I forwent the foie gras poutine, feeling that I should start off with something light and save room for the entree. So we began with an incredibly good bluefin tuna tartare, which taught me that all tartare needs to have something fried and crispy sprinkled on top of it. (I have no idea what it was. Fried bits of pig skin, for all I know.)
For the main course, once again I'd done my homework, and without hesitation I ordered the Duck in a Can. When it was ready, the waiter set a plate with two pieces of bread and some mashed potatoes on it in front of me, then produced a beige can that pretty much just said "can" on it. After opening it with a hand can opener, he poured the contents upon my plate -- at which point the guy sitting next to me, who was by now openly ogling my food, let out a gasp. The contents of said can: half a Magret duck, foie gras, balsamic reduction, bacon, roasted garlic, sprigs of thyme. Now, I am a dedicated and practiced meat-eater, and I will eat nearly anything, but I have never in my life had a dish as decadent as this. As I wolfed it down -- or tried to, anyway -- it occurred to me that this would be the perfect thing to request as your last meal before you're executed. Not only is it indescribably delicious, but it's also very likely to kill you anyway.
My cousin had the signature dish, the Pied de Cochon, which was also so good that if I were a chef, I'd consider killing Martin Picard so that I could steal the recipe. She did not, however, opt for the version stuffed with foie gras, which was probably wise. Buried under that mound of onions is the pig's foot; we asked the cute chef working in front of us what the yummy croquette was made of, and he explained that it was ... well, I could be misunderstanding his sign language, but I think he said it was the meat from the toes. Maybe we shouldn't have asked. I should add that after our meal -- in which we didn't even get dessert! -- we fell into a food coma so profound that we ended up going to bed at 8:30 pm. I am not kidding.

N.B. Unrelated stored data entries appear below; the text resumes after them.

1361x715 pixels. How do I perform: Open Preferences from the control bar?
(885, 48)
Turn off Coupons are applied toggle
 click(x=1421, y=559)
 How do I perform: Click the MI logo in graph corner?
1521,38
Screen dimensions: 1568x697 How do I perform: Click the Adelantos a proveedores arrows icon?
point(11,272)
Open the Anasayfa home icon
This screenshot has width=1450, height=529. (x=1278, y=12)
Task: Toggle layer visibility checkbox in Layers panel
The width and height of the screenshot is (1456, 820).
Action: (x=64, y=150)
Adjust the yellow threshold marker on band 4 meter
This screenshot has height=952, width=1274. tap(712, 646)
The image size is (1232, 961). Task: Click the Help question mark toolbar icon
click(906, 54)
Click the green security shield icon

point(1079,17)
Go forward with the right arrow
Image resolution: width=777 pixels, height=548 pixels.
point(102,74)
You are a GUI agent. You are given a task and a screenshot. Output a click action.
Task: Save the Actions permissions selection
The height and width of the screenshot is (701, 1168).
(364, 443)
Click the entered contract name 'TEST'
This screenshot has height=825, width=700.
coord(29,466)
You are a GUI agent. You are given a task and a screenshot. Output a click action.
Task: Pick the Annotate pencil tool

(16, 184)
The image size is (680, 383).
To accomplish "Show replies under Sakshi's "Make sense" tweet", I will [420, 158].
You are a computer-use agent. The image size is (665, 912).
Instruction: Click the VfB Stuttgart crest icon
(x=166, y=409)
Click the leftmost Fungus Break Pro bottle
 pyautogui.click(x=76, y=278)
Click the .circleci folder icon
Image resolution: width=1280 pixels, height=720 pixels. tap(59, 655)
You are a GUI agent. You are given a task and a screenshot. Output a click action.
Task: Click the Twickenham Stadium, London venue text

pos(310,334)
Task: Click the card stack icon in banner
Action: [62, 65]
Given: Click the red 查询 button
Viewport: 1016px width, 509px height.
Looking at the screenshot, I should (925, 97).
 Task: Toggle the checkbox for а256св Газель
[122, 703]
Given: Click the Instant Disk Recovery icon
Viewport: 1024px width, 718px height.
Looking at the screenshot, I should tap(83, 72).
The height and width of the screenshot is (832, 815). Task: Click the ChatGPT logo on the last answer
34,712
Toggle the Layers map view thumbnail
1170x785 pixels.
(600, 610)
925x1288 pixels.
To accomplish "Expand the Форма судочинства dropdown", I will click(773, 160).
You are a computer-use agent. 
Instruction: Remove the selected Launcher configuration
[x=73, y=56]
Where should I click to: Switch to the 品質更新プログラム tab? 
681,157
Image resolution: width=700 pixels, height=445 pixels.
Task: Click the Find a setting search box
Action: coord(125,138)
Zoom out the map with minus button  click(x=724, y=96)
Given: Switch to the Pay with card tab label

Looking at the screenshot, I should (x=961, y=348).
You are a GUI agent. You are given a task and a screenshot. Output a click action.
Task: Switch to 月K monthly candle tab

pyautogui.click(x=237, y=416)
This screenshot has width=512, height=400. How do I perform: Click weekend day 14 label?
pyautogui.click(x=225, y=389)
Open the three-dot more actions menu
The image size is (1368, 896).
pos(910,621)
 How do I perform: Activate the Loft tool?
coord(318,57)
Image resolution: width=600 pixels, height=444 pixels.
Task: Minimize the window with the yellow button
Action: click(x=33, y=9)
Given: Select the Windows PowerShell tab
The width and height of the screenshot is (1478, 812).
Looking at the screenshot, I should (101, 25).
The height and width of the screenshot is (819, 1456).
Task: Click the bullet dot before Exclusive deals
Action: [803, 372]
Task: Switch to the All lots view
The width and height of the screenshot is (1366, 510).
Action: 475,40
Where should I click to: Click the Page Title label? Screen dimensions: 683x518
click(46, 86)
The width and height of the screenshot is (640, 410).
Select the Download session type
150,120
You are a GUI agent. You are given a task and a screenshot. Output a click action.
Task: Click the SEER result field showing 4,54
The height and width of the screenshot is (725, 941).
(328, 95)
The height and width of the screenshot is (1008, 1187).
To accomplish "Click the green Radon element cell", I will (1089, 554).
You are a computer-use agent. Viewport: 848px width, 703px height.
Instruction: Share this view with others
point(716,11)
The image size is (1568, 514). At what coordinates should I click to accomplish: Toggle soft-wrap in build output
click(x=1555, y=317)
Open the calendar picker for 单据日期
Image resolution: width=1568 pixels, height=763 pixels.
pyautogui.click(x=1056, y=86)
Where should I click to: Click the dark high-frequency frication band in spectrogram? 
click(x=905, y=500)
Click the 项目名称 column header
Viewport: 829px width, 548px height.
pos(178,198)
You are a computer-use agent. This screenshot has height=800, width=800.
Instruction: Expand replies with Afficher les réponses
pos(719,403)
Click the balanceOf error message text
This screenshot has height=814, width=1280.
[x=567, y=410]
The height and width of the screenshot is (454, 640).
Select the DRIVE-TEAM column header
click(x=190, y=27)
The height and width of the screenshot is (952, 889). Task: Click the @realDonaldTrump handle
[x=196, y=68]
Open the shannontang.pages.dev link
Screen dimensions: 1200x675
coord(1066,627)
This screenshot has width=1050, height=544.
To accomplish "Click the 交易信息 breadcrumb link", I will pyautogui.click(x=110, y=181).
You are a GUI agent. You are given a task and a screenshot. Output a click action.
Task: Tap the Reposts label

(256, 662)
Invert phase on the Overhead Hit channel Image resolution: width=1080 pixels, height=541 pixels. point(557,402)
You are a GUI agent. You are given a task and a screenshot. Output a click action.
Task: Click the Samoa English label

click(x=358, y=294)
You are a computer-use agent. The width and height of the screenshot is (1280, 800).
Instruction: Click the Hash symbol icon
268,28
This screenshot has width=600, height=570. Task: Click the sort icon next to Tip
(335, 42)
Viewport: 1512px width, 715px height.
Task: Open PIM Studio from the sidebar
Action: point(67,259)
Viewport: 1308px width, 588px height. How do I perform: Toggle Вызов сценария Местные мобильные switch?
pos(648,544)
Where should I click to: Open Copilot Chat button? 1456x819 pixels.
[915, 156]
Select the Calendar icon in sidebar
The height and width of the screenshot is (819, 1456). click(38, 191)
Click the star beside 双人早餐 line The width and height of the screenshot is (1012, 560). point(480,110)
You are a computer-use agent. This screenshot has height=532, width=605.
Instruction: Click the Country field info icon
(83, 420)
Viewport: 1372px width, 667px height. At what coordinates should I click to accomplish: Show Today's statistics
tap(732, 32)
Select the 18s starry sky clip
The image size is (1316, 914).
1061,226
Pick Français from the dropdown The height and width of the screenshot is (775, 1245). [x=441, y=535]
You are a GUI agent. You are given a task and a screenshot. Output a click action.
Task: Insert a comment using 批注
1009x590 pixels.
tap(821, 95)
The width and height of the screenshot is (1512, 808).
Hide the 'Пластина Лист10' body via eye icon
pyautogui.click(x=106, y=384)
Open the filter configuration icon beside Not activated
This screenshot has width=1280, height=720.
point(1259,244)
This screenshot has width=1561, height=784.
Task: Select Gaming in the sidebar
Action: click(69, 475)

I had one more item on my "to eat" list, and that was Portuguese rotisserie chicken. My first choice, the heralded takeout place Romados, was closed when we got there one night; but on Tuesday we grabbed lunch at Coco Rico, a most delightful alternative. It had a different flavor than Peruvian rotisserie chicken, though I'd be hard-pressed to tell you how; and they slather it with sauce just before serving it to you, which gives it an extra added zing. I made sure to order a nata, a Portuguese custard tart that's almost like a creme brulee, except creamier and sweeter, with a bottom crust. It was right around now, after four days of eating to excess, that I started to worry about my health. We'd done a lot of walking, but still ... How many crunches do you suppose it takes to work off custard, foie gras, duck fat and several plates of fries?
For our last meal we ended up in Chinatown, where I ordered my type of comfort food: soy sauce chicken, roast duck (yeah, I know, more duck -- I really must have a death wish), Chinese vegetables and white rice. It was a solid, unmemorable meal except for the fact that at the end of it, the waiter leaned over and told me conspiratorially that we were getting the "special" in which we wouldn't have to pay tax, and I'd be paying in cash, right? Then I noticed that we'd been given the free sweet-bean dessert that only Chinese people get, even though we'd ordered everything in English. I grinned down at the bowl. My dad would be so proud.